Journalist Richard Louv, author of Last Child in the Woods: Saving Our Children From Nature Deficit Disorder and The Nature Principle, is widely known for his writings on the healing and restorative effects of nature. (Perhaps if you read his books, the time required could be entered as Mission 4/1 Earth care hours?) Louv coined the phrase “Nature Deficit Disorder” to describe an observed phenomenon that lack of time in nature is negatively impacting the health and wellness of both children and adults. Louv has stated, as Meighan Pritchard did this week during the episode, that in order to want to save and protect the Earth, we must feel connected with it. Meighan described feeling   deeply connected and “in relationship” with the Earth when kayaking near her family’s lake house in the early morning hours when the lake is pristine and still. In his books Louv describes many similar instances in which individuals feel connected, restored and rejuvenated when they experience nature, particularly in its most “wild” or unrestrained forms. Blogger Scott Frederickson’s writing of his boyhood experiences in the wilderness of the Minnesota woods echoes this same refrain.
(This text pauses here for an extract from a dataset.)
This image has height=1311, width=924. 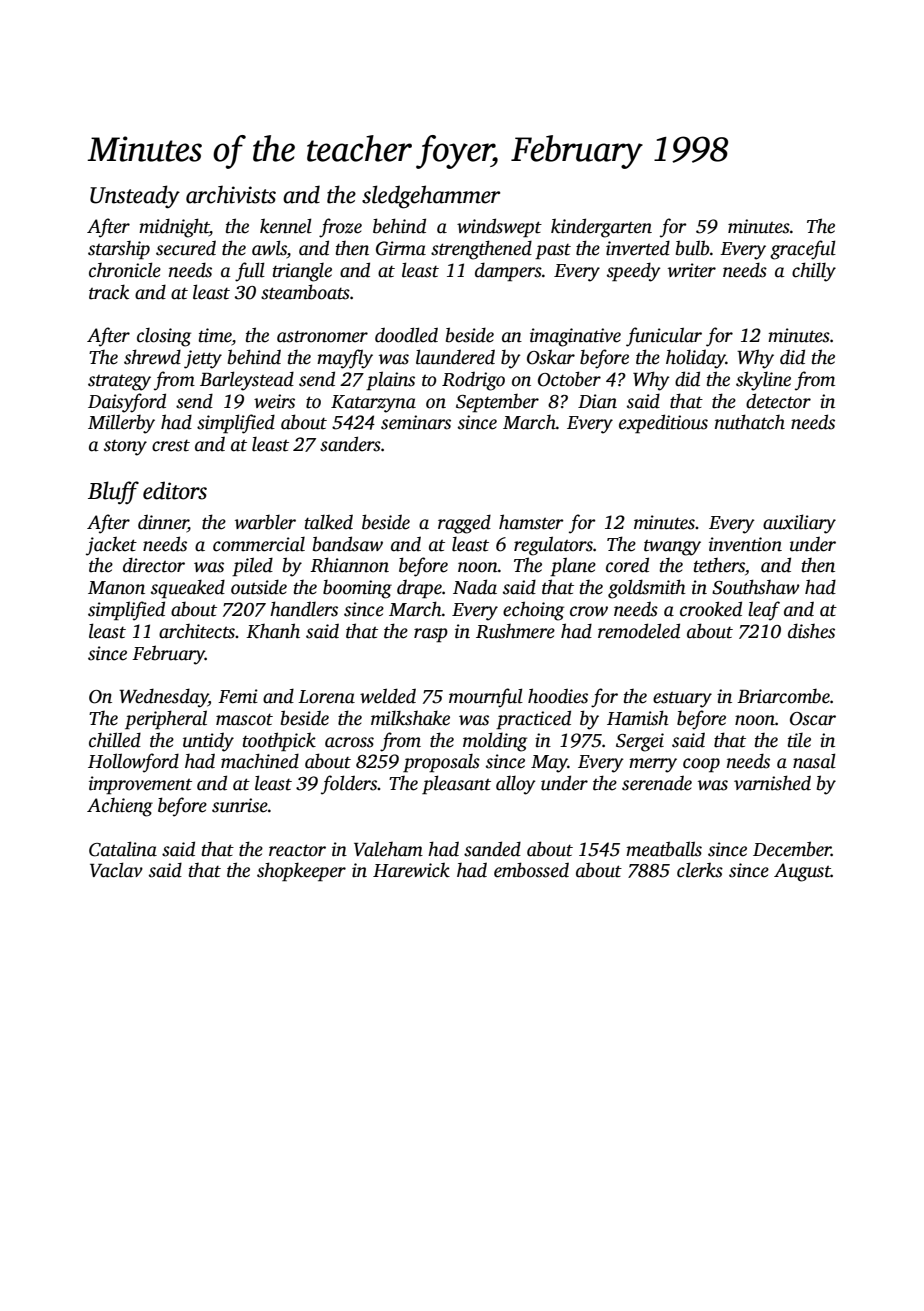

But what will it mean for the future of our Earth and our species if fewer and fewer children are growing up exposed to “the wild”? Kids are spending more and more time indoors, engaged in technology, and less time outside in the wild. Interestingly enough, children may have more “knowledge” about nature than hands-on experience with nature itself. Louv states that kids today often know more about the Amazon Rain Forest than what’s growing and living in their own backyards. As communities, we aren’t exactly helping the situation. Recess time has been cut back in schools. Playgrounds are often well manicured and seldom include “natural” elements. Neighborhood subdivisions have covenants that outline the ways in which properties must be maintained, sometimes even prohibiting gardens, and in common areas like parks, kids are often forbidden from climbing the trees (one of my favorite childhood activities, even after falling from one and breaking my arm!). In my own subdivision, there is a lake and nearby ponds, but the kids are restricted from netting the bullfrogs that reside there (even when the intent is to release them), and it’s against the covenants to have a tent in the backyard overnight! (No Great American Backyard Campout for us, unfortunately.)

The Celtic Christians recognized God’s own wildness in the wildness of nature, and they didn’t try to restrain it or impose order upon it. They often worshipped outdoors in wild exposed spots. As J. Philip Newell writes, “A true worship of God, therefore, can neither be contained within the four walls of a sacred building nor restricted to the boundaries of religious tradition.” Isn’t that what we are really doing when we are outside in the wild? We are worshipping, connecting with our source, our creator. You’ve felt it, haven’t you? That overwhelming feeling of joy and connectedness that washes over you when you are in the midst of natural wilderness. If we can find a way to tap into that everyday and if we can share that with our children and encourage them to do the same, we will move closer and closer to healing our Earth and ourselves.